/ 3 April 2019

Blackness has a history of assets

Styling: Madam CJ Walker
Styling: Madam CJ Walker, the first US woman to become a millionaire, at the wheel. Photo: Smith Collection/Gado/Getty Images

BLACK FORTUNES: THE STORY OF THE FIRST SIX AFRICAN AMERICANS WHO ESCAPED SLAVERY AND BECAME MILLIONAIRES by Shomari Wills (HarperCollins Publishers)

“We’ve got everything we need right here, and everything we need is enough.” — Jack Johnson

Black Fortunes tells the remarkable stories of Mary Ellen Pleasant, Robert Reed Church, OW Gurley, Hannah Elias, Annie Turbo Malone and Madam CJ Walker, the United States’ first cohort of black millionaires and their journey to liberty and wealth as well as their contribution to ending slavery.

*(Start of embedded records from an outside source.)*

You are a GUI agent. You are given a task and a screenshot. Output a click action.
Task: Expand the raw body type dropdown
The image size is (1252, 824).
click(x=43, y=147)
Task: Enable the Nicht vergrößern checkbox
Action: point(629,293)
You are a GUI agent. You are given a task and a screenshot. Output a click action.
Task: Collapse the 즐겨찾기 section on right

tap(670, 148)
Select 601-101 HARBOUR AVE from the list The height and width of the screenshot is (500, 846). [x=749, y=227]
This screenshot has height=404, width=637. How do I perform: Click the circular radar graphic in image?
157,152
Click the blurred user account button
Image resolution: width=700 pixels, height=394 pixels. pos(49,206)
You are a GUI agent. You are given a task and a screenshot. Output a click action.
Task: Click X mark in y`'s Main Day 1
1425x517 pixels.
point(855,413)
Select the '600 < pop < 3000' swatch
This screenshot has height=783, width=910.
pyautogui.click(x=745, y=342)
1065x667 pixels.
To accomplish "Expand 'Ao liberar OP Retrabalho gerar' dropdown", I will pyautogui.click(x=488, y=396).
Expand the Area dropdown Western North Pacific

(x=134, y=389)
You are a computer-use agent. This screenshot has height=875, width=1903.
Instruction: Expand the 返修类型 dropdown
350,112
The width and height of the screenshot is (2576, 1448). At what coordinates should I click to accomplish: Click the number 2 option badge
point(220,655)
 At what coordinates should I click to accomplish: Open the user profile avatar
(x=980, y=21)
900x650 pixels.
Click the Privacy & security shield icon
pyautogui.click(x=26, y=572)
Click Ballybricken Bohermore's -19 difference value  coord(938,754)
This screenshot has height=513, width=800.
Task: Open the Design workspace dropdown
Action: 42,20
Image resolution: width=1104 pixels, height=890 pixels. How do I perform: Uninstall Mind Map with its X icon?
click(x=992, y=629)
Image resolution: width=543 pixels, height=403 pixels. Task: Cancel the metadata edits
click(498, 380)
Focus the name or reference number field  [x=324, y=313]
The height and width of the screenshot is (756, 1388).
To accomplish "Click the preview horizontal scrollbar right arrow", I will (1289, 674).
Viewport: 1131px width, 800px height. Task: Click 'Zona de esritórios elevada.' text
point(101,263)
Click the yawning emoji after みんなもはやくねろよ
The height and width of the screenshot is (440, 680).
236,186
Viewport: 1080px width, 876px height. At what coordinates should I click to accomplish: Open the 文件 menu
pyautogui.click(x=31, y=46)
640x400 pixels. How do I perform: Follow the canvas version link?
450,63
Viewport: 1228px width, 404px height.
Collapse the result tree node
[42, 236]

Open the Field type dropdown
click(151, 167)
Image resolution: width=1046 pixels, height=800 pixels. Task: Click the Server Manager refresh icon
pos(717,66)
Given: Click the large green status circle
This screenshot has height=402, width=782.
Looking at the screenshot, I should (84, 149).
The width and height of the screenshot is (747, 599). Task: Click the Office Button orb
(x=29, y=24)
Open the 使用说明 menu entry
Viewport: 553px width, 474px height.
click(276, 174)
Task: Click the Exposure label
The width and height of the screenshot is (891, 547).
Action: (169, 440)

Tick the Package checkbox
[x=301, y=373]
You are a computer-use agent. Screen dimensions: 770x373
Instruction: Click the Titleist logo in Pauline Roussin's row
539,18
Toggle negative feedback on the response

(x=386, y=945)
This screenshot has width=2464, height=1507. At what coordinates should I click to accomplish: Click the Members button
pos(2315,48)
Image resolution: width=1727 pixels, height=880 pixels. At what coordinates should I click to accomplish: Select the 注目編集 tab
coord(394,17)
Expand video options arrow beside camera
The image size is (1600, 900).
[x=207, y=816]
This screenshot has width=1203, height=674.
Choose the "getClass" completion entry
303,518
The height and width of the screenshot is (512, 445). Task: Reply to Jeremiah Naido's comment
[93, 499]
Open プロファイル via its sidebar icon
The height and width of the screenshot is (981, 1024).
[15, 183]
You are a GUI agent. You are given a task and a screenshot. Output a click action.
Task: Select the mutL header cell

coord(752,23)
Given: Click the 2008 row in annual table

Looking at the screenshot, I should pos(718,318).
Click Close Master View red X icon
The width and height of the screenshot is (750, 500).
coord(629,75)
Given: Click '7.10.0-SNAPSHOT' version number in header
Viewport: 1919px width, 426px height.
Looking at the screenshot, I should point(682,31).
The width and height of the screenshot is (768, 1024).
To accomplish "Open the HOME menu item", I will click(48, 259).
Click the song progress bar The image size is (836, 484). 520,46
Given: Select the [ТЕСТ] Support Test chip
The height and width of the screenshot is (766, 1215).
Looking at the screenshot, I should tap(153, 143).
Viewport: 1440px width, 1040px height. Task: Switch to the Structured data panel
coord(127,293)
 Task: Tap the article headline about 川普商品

This astonishing book focuses on the untold history of the first six African-Americans who were born into slavery and became millionaires. Through their stubbornness and sheer determination, these men and women managed to surpass incredible challenges and break new ground to achieve the highest levels of financial independence and success in their respective fields.

The creation of black wealth is an important but overlooked subject in the economic and social history of the US. Black millionaires disrupt stereotypes of black power. They remind us that African-Americans do not lack the desire or ability to work or to build businesses and wealth, but that instead they have often had to overcome great obstacles to achieve economic stability, let alone independence and power.

Early in their history, African-Americans who achieved wealth were often attacked, demonised or swindled out of their money by those who knew the Jim Crow court system. The black elite, in their first decades of existence, survived assassination attempts, lynchings and frivolous lawsuits — all meant to destroy or delegitimise their wealth.

The accomplished author Shomari Wills, who has worked as a journalist for respectable media publications, manages to chronicle in detail the lives of these great individuals and their fight against the continuation of slavery. Some worked hand in hand and funded the causes of abolitionists such as Frederick Douglass and William Lloyd Garrison.

Wills also grew up hearing stories about his great-great-uncle, John Mott Drew, “The Millionaire” — and I guess that’s how the idea of this book came about.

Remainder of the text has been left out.